[start Provided text]

Humor emerges throughout their maneuverings and all three actors' performances are fun to watch. Their performances graze the boundaries of camp, melodrama and ham but never stepping overboard-a tight and delicate calibration that creates a heady and exciting energy, driving the action headlong into its inexorable tragic conclusion.

Reflections
As the play unfolds, the audience finds out that whenever Madame is away, the sisters imitate her and perform dramatized (or real?) versions of themselves, acting out variations of a scene where they attempt to kill their employer.

At this revelation, the deliberate slyness of the venue becomes apparent. Staged in-the-round at Musicartes' rehearsal studio, one wall's floor-to-ceiling mirror is left uncovered: a single pane separates illusion from delusion.

The mirror also doubles the space, an expansion of the siblings' imaginations/machinations; but it also frames the space, a mute wall constricting their existence. Precisely because it is only an illusion of expanded space, it is forever a reminder of how restricted their lives actually are.

Despite and because of their flights of fancy, they both are acutely aware of exactly where they are. "Limits, boundaries … frontiers are not convention but law," says Solange.

Repeating violence
But they oh so badly want to break out. Or do they? The mirror reminds audiences of the siblings' acts of repetitive copying. They rehearse the belabored murder attempt every chance they get, apparently. Always a simulation, never the actualization.

Meanwhile, they seem to be breaking each other: incestuous sadomasochism surfaces whenever they playact/interact (there is screaming, spitting, insulting, slapping, whipping). With a dominatrix's arsenal of latex and rubber gloves, flowers and fur, their games mirror the prolonged masturbation of their lives without the benefit of a climax.

Juan dominates Fabregas' smooth submissive neck alternately with kisses and strangling (erotic asphyxiation?). Without a television or computer monitor's glass pane to separate audiences from these intimate acts of brutality and brutal acts of intimacy, the effect is startling, suspenseful, frightening, visceral. (Depending on your location in the seating areas, the mirror doubles these efforts, both distancing and amplifying the suffocations.)

Ultimate
And as it turns out, their "rehearsals" are not in a recursive circle; the repetitions build up and spiral out (and down). Playacting shifts to power play as Claire has apparently written incriminating letters to the police, causing Madame's husband to be arrested.

When he is freed on bail, the balance of power, the sisters realize, swings only one way--despite their attempts at inversion/perversion of roles.

The oppressed are always trapped. The dominant always get off free. Consider that this production comes at the heels of the recently enacted Senator Jinggoy Estrada-authored Republic Act 10361, also known as Batas Kasambahay (Domestic Workers Act), vis-à-vis the current headlines of Janet Napoles' daughter's extravagant lifestyle amidst unexplained (as of yet) wealth.

[end Provided text]
[start Data excerpt]

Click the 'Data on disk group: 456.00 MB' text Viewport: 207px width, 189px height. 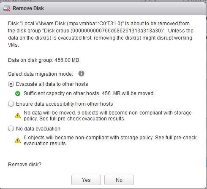pos(44,60)
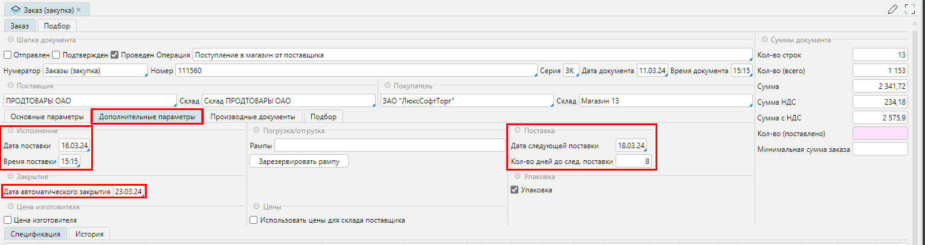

[end Data excerpt]

Exercise tasks.
1. Rewrite the theater review from "Juan dominates Fabregas'" through "inversion/perversion of roles.", with "the police" changed to "the authorities".
2. Please write the next paragraph of the theater review, starting after its final sentence.

Responses by task.
1.
Juan dominates Fabregas' smooth submissive neck alternately with kisses and strangling (erotic asphyxiation?). Without a television or computer monitor's glass pane to separate audiences from these intimate acts of brutality and brutal acts of intimacy, the effect is startling, suspenseful, frightening, visceral. (Depending on your location in the seating areas, the mirror doubles these efforts, both distancing and amplifying the suffocations.)

Ultimate
And as it turns out, their "rehearsals" are not in a recursive circle; the repetitions build up and spiral out (and down). Playacting shifts to power play as Claire has apparently written incriminating letters to the authorities, causing Madame's husband to be arrested.

When he is freed on bail, the balance of power, the sisters realize, swings only one way--despite their attempts at inversion/perversion of roles.

2.
Now who says theater doesn't mirror the roles we play/act/perform in real life?

"I'm sick of seeing my image thrown back at me by a mirror," wails Claire. Defeated, they retreat to their familiar playacting and enact one last defiant performance: Solange's ultimate act of sadism as she stands complicit to Claire's ultimate act of masochism.

"The Maids" runs until Aug. 18 at Mirror Studio Theatre, 5th flr, SJG Centre Building, 8463 Kalayaan Ave., Makati City. Actors portraying Madame: Aug 17 Saturday 8pm Gwyn Guanzon, Aug 18 Sunday 3pm Liza Diño and 8pm Joel Saracho. Contact 09175343223 or 8958098.

Also published online:
http://lifestyle.inquirer.net/120425/the-maids-startling-suspenseful-visceral


Bonus!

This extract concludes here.